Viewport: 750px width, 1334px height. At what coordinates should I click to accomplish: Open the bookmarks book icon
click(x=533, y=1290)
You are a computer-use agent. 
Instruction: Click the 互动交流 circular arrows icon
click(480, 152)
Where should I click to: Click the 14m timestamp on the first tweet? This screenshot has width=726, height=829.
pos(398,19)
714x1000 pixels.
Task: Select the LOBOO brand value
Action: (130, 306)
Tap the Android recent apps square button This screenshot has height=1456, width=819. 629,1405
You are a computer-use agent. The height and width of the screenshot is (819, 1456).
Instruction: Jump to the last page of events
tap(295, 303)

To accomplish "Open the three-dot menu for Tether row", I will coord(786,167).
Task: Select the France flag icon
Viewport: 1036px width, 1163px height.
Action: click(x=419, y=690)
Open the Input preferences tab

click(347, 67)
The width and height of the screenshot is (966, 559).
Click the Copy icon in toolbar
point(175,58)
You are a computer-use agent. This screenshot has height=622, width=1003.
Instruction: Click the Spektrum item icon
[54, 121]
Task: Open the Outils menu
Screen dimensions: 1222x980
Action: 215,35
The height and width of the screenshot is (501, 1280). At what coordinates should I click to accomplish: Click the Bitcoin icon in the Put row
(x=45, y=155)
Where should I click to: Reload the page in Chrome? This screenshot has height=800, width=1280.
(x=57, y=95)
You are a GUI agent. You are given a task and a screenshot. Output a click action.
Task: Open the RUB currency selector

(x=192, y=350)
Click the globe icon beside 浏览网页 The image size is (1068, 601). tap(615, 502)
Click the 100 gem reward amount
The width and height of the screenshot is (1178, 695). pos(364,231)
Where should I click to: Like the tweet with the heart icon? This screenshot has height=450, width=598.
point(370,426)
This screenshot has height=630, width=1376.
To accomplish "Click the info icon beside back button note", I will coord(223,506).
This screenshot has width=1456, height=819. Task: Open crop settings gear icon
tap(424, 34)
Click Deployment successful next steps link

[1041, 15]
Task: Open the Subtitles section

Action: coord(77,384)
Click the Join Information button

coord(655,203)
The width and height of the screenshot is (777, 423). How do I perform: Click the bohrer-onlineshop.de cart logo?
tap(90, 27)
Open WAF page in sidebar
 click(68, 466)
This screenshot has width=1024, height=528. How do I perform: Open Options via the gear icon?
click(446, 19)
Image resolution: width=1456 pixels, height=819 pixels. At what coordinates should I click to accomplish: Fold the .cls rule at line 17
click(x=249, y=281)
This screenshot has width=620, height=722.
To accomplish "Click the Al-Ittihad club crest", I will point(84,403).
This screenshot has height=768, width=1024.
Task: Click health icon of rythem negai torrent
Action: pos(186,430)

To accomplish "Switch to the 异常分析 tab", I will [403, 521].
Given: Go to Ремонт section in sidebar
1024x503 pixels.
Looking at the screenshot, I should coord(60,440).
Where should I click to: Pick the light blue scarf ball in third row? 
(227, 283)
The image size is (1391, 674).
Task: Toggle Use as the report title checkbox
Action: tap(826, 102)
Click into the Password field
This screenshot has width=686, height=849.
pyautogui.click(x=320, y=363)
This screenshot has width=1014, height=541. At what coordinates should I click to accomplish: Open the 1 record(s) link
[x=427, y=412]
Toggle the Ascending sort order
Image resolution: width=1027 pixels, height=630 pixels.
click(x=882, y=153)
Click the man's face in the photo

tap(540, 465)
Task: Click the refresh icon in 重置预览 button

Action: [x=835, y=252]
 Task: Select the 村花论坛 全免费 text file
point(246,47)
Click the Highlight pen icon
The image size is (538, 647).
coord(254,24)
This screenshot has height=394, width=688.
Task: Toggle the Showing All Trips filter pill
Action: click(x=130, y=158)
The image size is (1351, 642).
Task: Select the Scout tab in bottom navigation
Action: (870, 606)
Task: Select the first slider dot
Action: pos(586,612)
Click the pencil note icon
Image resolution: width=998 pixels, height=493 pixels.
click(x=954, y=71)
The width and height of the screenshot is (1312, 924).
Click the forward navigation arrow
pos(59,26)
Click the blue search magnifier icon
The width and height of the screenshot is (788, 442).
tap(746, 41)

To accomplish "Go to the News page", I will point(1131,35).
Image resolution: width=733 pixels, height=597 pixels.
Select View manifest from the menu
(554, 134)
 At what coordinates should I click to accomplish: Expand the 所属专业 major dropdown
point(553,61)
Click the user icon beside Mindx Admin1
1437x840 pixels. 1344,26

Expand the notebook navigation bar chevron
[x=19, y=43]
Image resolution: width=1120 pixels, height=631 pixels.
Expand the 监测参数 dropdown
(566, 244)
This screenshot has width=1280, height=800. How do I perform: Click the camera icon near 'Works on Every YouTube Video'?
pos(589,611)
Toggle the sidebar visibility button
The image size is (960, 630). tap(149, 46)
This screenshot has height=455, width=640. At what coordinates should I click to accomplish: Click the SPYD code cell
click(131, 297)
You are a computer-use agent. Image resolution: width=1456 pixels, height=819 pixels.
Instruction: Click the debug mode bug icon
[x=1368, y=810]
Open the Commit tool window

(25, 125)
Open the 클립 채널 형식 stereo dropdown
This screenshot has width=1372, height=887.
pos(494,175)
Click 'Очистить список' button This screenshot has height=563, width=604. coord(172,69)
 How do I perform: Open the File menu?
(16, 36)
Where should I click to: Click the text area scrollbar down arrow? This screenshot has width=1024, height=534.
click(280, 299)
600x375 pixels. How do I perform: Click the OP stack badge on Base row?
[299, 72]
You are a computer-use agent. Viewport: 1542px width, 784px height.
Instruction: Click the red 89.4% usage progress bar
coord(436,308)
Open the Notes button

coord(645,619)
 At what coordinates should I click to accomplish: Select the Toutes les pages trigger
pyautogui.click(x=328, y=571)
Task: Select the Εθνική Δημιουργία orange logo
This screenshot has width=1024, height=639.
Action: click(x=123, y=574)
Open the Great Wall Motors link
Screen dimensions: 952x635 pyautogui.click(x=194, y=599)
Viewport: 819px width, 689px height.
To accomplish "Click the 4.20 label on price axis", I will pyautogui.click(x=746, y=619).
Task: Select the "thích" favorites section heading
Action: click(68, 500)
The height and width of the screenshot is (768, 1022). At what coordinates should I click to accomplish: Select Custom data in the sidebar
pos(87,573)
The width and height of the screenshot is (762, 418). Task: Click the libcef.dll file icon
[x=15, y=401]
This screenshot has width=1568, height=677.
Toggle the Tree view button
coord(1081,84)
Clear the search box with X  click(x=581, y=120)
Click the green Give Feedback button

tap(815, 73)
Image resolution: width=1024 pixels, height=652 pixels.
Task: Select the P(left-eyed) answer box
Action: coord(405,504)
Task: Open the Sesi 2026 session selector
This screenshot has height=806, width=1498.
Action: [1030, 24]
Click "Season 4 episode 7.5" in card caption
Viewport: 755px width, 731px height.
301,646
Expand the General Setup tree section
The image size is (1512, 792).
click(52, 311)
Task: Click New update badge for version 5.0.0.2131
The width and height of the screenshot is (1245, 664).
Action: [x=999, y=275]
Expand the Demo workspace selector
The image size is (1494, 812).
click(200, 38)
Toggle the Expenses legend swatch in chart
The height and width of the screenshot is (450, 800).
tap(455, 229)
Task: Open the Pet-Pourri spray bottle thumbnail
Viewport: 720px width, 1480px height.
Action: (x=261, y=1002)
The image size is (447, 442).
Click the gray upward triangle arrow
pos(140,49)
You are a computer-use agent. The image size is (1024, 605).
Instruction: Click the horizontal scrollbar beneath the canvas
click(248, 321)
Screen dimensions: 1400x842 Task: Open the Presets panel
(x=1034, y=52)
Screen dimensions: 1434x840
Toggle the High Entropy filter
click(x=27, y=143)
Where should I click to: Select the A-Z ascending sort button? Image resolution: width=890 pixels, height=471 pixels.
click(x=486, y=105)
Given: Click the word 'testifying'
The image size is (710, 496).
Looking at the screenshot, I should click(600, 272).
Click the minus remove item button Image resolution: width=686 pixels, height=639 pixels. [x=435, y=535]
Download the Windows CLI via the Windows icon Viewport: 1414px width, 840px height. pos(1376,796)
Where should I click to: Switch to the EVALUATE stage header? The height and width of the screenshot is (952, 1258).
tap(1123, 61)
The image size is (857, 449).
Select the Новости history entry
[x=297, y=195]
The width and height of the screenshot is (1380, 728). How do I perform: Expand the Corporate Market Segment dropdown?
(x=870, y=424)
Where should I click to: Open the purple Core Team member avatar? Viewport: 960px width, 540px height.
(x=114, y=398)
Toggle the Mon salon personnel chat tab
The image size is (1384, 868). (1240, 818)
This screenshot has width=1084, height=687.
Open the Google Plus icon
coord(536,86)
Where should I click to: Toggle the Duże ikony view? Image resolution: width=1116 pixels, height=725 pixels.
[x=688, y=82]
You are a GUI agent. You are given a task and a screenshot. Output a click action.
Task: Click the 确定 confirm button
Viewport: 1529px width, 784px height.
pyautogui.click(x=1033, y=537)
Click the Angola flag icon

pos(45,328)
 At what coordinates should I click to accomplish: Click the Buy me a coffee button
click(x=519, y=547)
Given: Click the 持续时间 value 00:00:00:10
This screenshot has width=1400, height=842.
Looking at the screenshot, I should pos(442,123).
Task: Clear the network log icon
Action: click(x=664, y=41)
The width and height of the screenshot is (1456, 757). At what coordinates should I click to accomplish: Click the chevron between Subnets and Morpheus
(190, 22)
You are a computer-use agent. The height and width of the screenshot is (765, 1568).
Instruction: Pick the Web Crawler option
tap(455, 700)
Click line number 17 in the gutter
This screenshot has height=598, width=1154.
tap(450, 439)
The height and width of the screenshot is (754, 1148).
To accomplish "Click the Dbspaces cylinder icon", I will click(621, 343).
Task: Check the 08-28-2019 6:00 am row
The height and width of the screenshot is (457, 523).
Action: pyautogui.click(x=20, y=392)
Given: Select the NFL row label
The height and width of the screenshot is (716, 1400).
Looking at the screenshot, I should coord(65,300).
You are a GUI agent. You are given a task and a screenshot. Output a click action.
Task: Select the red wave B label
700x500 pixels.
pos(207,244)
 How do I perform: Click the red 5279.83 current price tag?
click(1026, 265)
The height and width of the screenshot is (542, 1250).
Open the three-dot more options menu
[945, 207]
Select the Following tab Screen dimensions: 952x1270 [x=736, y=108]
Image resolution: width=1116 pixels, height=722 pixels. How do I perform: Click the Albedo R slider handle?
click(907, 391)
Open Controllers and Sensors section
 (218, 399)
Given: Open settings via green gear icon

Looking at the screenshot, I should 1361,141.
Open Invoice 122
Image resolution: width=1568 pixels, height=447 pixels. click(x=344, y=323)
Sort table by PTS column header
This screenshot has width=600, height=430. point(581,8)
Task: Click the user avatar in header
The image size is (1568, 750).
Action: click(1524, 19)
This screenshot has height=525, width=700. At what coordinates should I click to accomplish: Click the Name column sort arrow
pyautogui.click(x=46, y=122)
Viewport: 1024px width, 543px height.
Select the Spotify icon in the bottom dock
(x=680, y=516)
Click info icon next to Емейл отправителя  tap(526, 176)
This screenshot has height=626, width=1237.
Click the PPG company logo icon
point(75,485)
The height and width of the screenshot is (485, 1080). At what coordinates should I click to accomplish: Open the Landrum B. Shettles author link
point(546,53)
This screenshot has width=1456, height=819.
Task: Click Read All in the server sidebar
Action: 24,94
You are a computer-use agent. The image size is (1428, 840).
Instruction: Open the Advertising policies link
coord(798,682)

====

**Brief:** Rewrite the items between the lines holding "Where should I click to: Select" and "[x=297, y=195]", inclusive, as a numbered list, omitting any blank lines.

**In response:**
1. Where should I click to: Select the A-Z ascending sort button? Image resolution: width=890 pixels, height=471 pixels.
2. click(x=486, y=105)
3. Given: Click the word 'testifying'
4. The image size is (710, 496).
5. Looking at the screenshot, I should click(600, 272).
6. Click the minus remove item button Image resolution: width=686 pixels, height=639 pixels. [x=435, y=535]
7. Download the Windows CLI via the Windows icon Viewport: 1414px width, 840px height. pos(1376,796)
8. Where should I click to: Switch to the EVALUATE stage header? The height and width of the screenshot is (952, 1258).
9. tap(1123, 61)
10. The image size is (857, 449).
11. Select the Новости history entry
12. [x=297, y=195]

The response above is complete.